Despite the fact that spinal stenosis (narrowing of the spinal canal) affects a large number of people over age 60, there are still many things about this condition we don’t know. For example, when does narrowing of the spinal canal actually become stenosis? Is it when the spinal canal opening is less than 15 mm? 12 mm? 10 mm? Are there certain groups of people more likely to develop stenosis than others? How many people really have this condition anyway? And of those folks who do have stenosis, how many have low back pain caused by the stenosis?
The authors of this study used data from the Framingham study to help answer some of these questions. The Framingham study started out in 1948 as a heart study looking at cardiovascular disease in a group of people living in Framingham, Massachusetts. Over time, as the second (and now third) generation family members have been included in the study, data collected has been used to evaluate other things besides heart disease.

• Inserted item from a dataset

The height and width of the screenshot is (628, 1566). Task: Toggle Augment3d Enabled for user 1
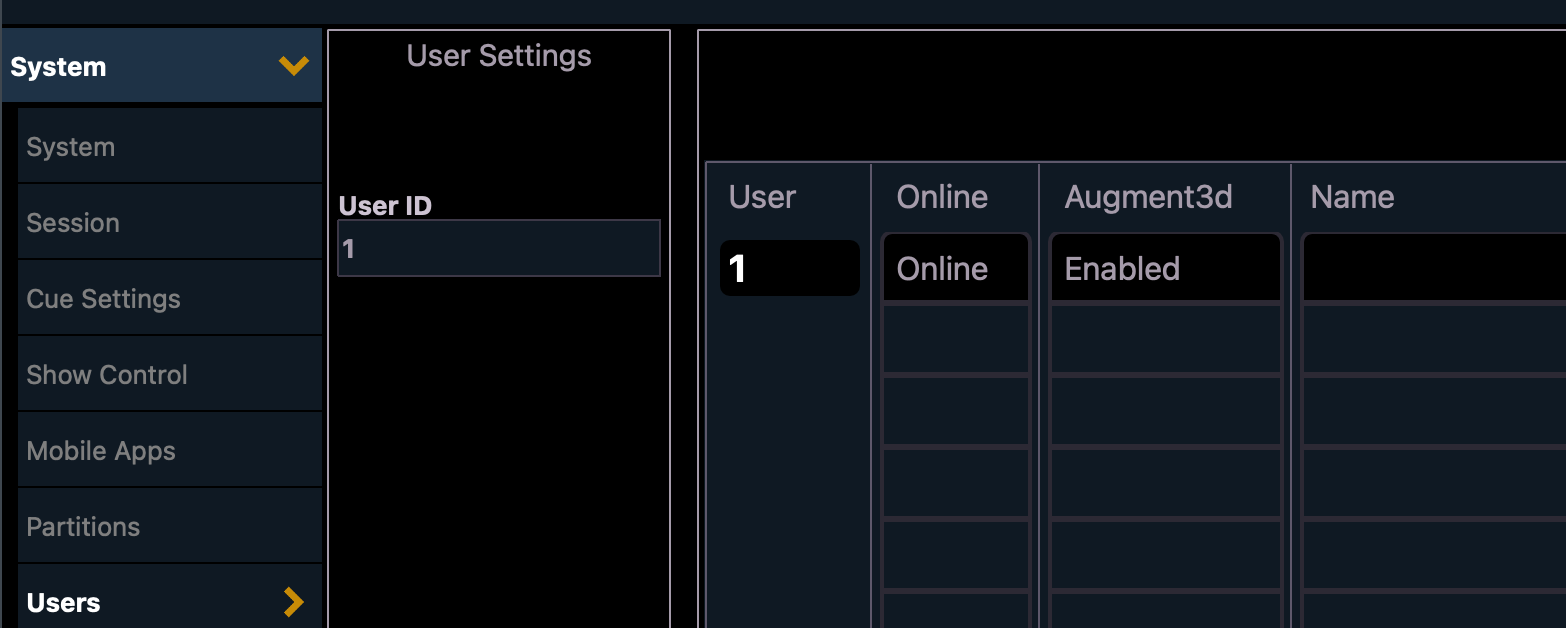pyautogui.click(x=1164, y=267)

In this study, they used CT scans of participants taken for other reasons to look at the size of the spinal canal indicating spinal stenosis. For their own purposes, the authors defined stenosis as relative when the opening was narrowed down to 12 mm. Absolute spinal stenosis was defined as 10 mm or less. The measurement refers to the anteroposterior (front to back) diameter of the spinal canal. These values were chosen because they have been used in many other studies and that makes it possible to compare results from study to study.
Two types of stenosis are recognized: congenital (something you are born with) and acquired. Acquired develops and progresses over time, usually being age-related or degenerative. Adults over age 60 seem to be most susceptible to acquired lumbar spinal stenosis. Patients in the sample selected for this study ranged from 32 years of age up to 79 years old.

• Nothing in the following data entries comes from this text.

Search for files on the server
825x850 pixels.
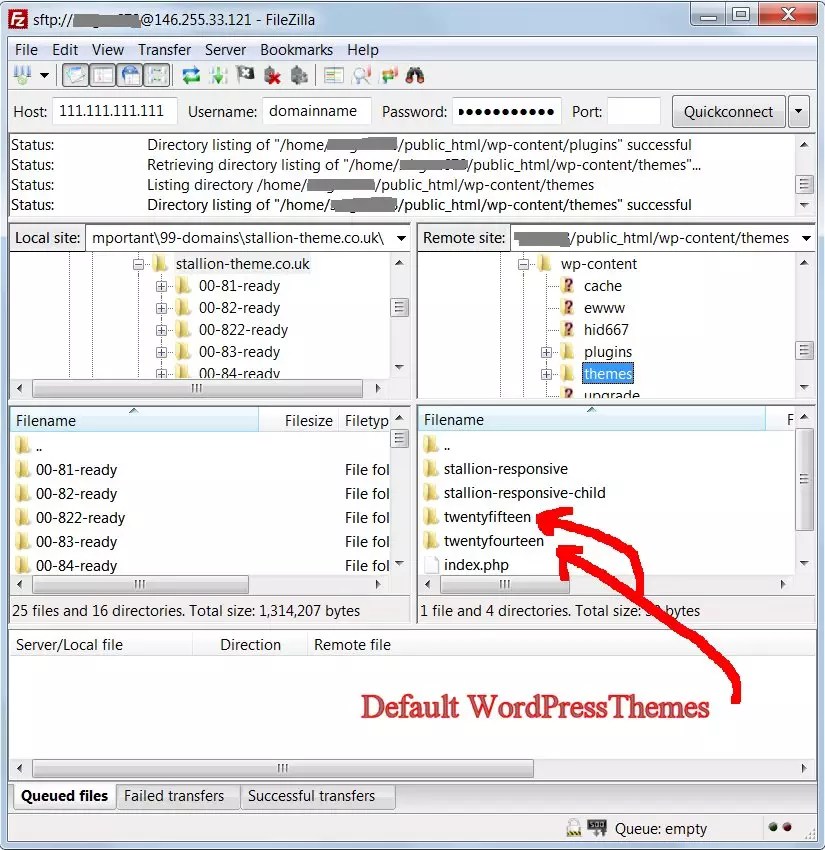pyautogui.click(x=414, y=74)
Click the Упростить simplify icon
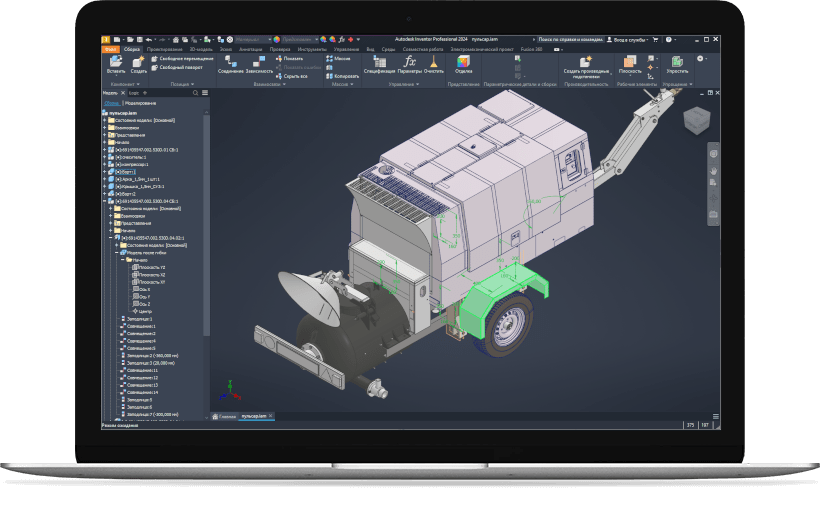820x529 pixels. (677, 62)
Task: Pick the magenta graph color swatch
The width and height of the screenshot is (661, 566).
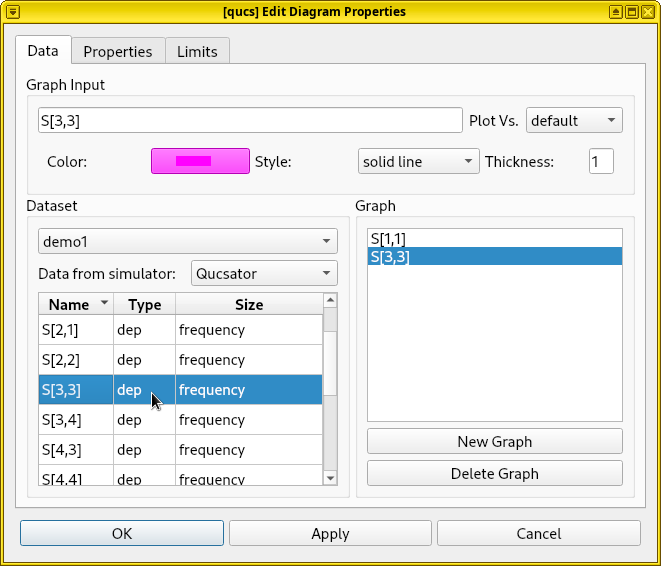Action: pyautogui.click(x=200, y=162)
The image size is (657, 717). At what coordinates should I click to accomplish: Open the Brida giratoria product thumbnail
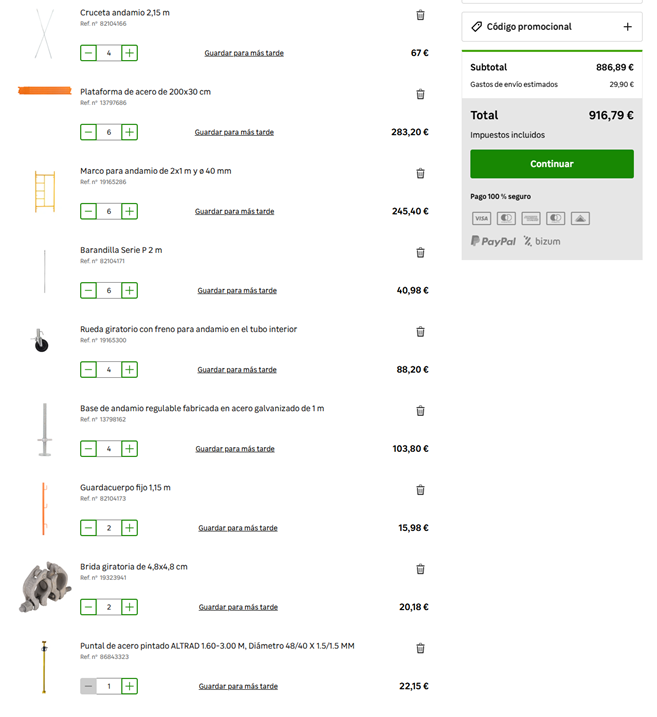(44, 586)
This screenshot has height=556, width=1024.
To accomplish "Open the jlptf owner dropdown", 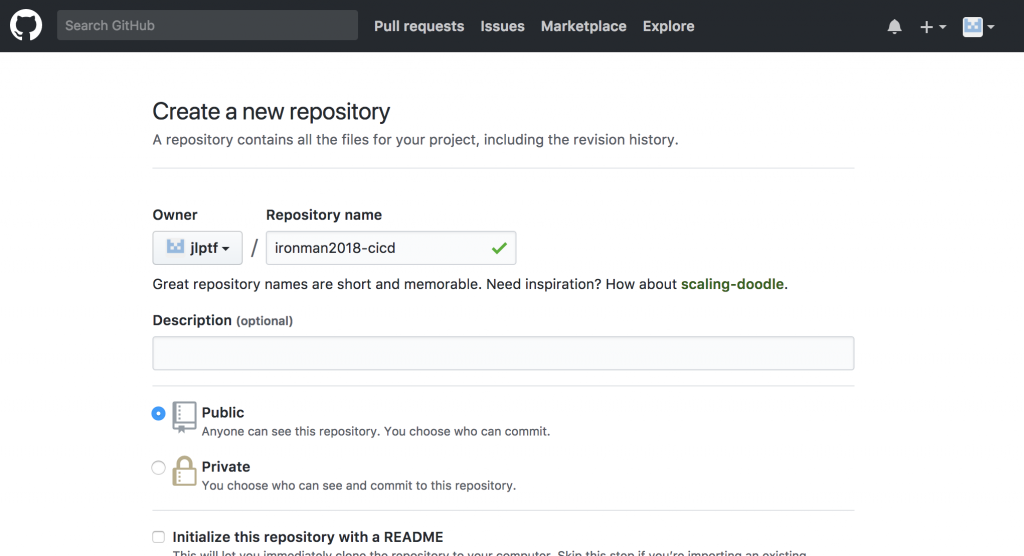I will 197,248.
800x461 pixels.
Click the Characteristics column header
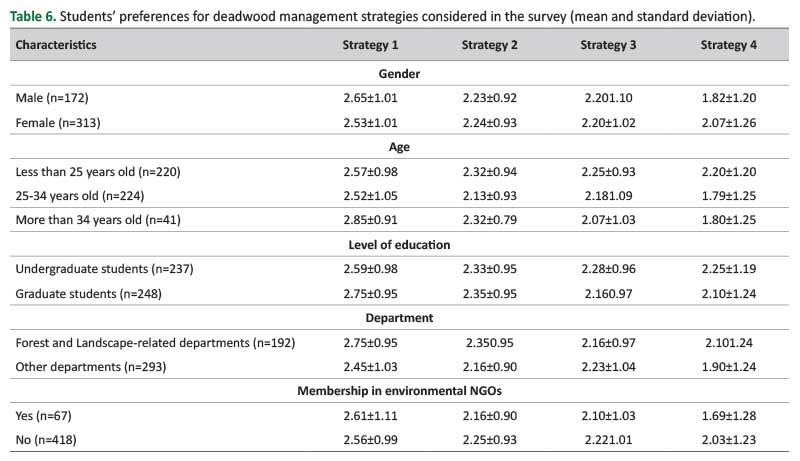coord(56,46)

As part of the Framingham study, CT scans were taken of the abdomen and chest looking for hardening of the coronary and aortic blood vessels. The participants also completed a special questionnaire called the Nordic Low Back Questionnaire that identified who had low back pain. Of the 3,590 people who had the CT scans done, 191 were included in this study. Pain was reported most often in the buttocks or thighs, followed by pain in the lower leg, numbness in the leg or foot, and less often, weakness in the leg or foot.
Acquired lumbar spinal stenosis is much more common than congenital. Relative stenosis is much more common than absolute stenosis in all age groups. Not everyone had pain; some people were completely free of symptoms. Clearly, the number of people with lumbar spinal stenosis rises with age. But in order to isolate the specific decade when acquired stenosis becomes more of a problem, the participants were grouped four ways: 1) younger than 40, 2) 40 to 49 years old, 3) 50 to 59, and 4) 60 and older.

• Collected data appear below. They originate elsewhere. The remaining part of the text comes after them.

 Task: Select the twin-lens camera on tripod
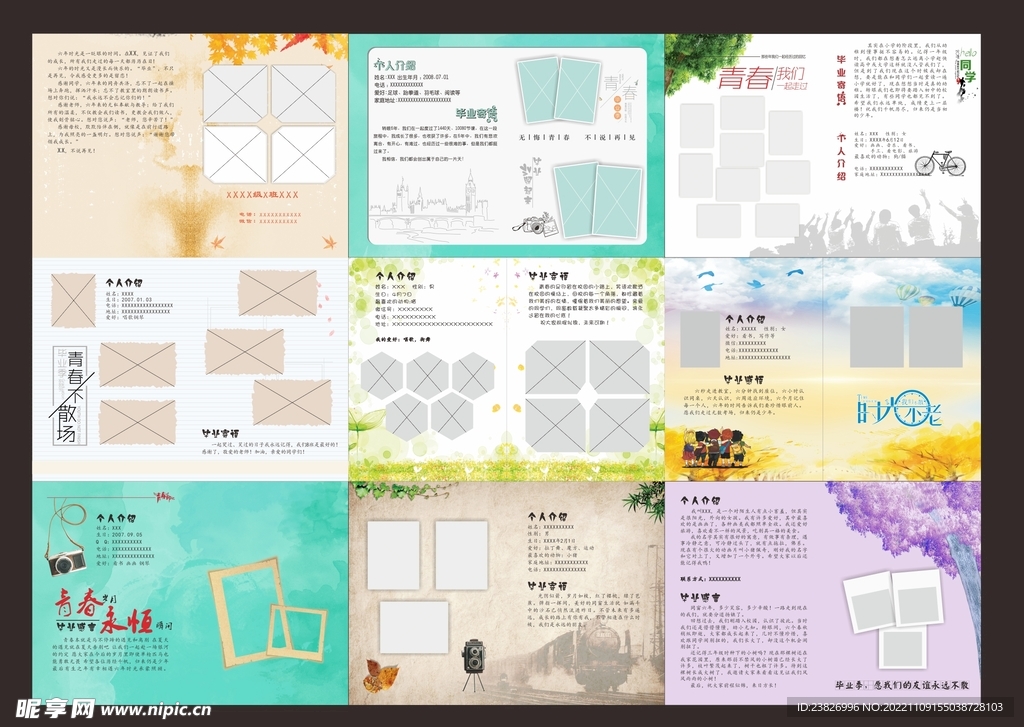coord(473,661)
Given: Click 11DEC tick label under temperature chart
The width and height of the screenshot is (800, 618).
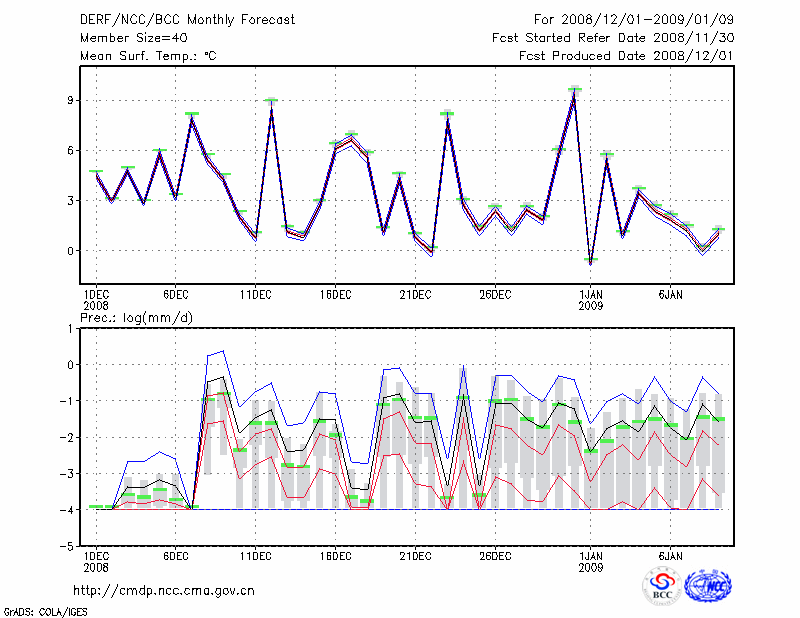Looking at the screenshot, I should 255,295.
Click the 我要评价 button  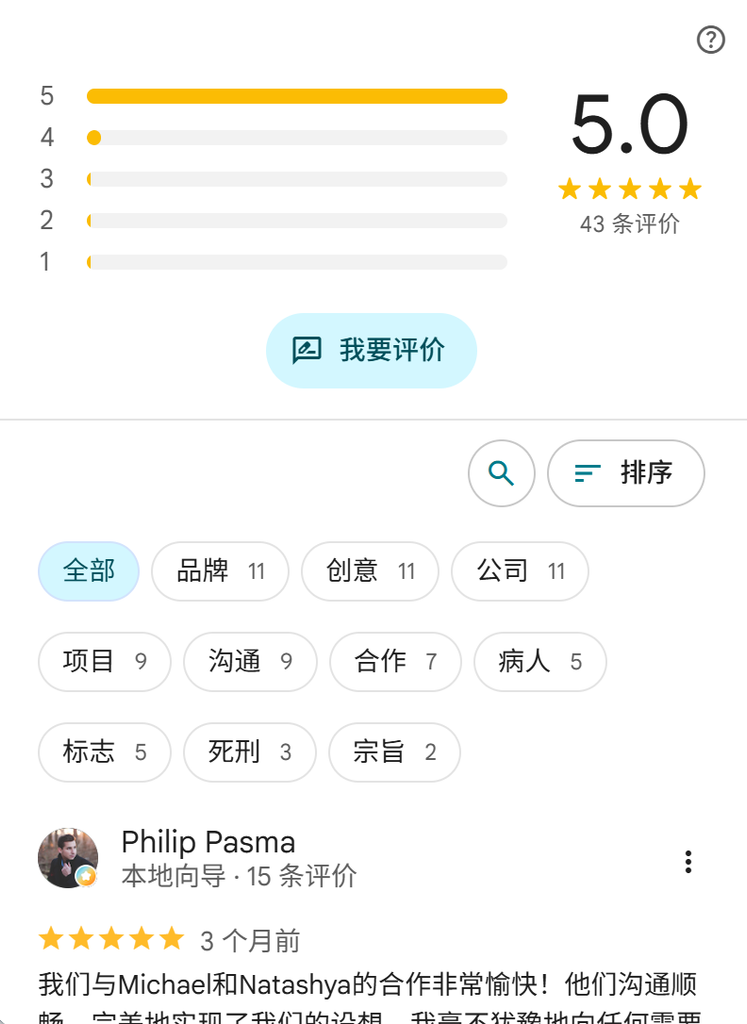(372, 351)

What they found was that the prevalence of absolute stenosis (narrowing was 10 mm or less) was most often observed in adults ages 40 to 60 and above. And this was also the group most likely to develop painful low back symptoms. Men and women were affected equally, so there was no difference between the genders. The overall prevalence (how many people have this problem on any given day) for all age groups was 4.7 per cent for relative lumbar spinal stenosis and 2.6 per cent for absolute lumbar spinal stenosis. Just looking at the 60+ age group, these percentages increased dramatically to 47.2 per cent for relative stenosis and 19.4 per cent for absolute stenosis.
The authors concluded there were three major findings in this study: 1) This was the first study calculating the prevalence of lumbar spinal stenosis for a cross-section (wide range) of people, 2) Acquired lumbar spinal stenosis increases with age, and 3) Just because you are over 60 and have visible stenosis on CT scans doesn’t mean your back pain (or other stenosis-like symptoms) are coming from the stenosis. On the other hand, if you are over 60 and you do have stenosis, your chances of developing low back pain increase by a factor of three. In other words, you would be three times more likely to experience back pain compared to someone your same age who doesn’t have stenosis.